Explanation: ***Recurrence rate in subsequent pregnancy is 60-70%.*** - Postpartum psychosis carries a **high recurrence risk**, making subsequent pregnancies a concern for women with a history of the condition. - This high recurrence rate (ranging from 50-80% across studies) underscores the importance of close monitoring and prophylactic treatment in future pregnancies. *Electro convulsive therapy is the first treatment of choice.* - **ECT** is considered for severe cases of postpartum psychosis, particularly when there is rapid deterioration, severe suicidality, or catatonia, rather than being the first-line treatment. - Initial management typically involves a combination of **antipsychotics and mood stabilizers**, often in an inpatient setting for safety. *There is often no family history of psychosis.* - A **family history of psychosis**, especially bipolar disorder or schizophrenia, is a **significant risk factor** for postpartum psychosis. - Genetic predisposition plays a substantial role, making this statement incorrect—family history is commonly present. *Its onset is usually within 4 days of delivery.* - While postpartum psychosis has a **rapid onset**, stating "usually within 4 days" is too restrictive. - The condition typically manifests within the **first 2-4 weeks after delivery**, with approximately **50% of cases occurring within the first week** and peak incidence in the first 2 weeks. - This makes the 4-day timeframe an underestimate of the typical onset window.
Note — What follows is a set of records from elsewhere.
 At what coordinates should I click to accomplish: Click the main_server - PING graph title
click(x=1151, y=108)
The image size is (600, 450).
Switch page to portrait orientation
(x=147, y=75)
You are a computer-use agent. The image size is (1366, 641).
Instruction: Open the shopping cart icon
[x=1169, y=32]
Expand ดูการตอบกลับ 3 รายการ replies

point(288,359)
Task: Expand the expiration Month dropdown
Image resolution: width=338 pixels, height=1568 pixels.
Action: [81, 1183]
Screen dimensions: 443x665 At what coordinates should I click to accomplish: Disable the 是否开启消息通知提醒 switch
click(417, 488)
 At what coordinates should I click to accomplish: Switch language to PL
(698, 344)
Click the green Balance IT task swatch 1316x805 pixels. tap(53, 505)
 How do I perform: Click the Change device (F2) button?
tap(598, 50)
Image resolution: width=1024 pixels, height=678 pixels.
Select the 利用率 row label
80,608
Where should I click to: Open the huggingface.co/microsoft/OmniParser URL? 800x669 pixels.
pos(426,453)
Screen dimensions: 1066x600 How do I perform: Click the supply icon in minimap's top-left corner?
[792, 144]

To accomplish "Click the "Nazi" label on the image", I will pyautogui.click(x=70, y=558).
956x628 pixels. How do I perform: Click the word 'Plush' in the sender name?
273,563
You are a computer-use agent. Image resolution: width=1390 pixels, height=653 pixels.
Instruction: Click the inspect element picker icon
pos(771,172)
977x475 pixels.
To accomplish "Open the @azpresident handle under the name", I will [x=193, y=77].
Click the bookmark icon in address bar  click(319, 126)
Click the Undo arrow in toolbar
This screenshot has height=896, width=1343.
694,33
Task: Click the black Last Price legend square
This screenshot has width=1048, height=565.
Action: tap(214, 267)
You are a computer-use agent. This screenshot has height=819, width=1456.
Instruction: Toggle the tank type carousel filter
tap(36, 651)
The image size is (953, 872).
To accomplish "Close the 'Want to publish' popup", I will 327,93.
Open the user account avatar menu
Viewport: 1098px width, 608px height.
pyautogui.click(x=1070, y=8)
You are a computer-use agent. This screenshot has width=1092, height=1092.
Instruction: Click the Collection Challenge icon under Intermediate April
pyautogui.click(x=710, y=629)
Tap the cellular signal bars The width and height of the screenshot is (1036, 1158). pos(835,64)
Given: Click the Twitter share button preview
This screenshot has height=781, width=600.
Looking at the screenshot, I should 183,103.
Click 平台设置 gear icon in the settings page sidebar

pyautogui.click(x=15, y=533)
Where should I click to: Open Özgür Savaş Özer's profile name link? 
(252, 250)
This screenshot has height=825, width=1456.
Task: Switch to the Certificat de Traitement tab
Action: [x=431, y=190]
Explanation: ***History of post-partum psychosis*** - A **prior episode of postpartum psychosis** is the strongest risk factor for recurrence, with recurrence rates estimated to be as high as 50-70%. - This indicates a heightened **biological vulnerability** to the hormonal and psychosocial stresses of the postpartum period. *Primiparity* - While primiparity can be associated with increased stress, it is a **less significant risk factor** for postpartum psychosis compared to a history of the condition. - The stress of a first pregnancy and childbirth can contribute to other perinatal mood disorders, but does not carry the same high recurrence risk as previous psychosis. *Undesired pregnancy* - An undesired pregnancy is often associated with **increased maternal stress, anxiety, and depression**, but it is generally a **weaker predictor** of postpartum psychosis than a personal history of the disorder. - While it can complicate the perinatal period, it doesn't confer the same high risk for a severe psychotic episode. *Unmarried status* - Unmarried status may increase the risk of **postpartum depression** due to lack of social support or increased stress, but it is **not a primary risk factor** for postpartum psychosis itself. - The familial and social support systems are important for overall well-being, but a previous psychotic episode is a much stronger predictor.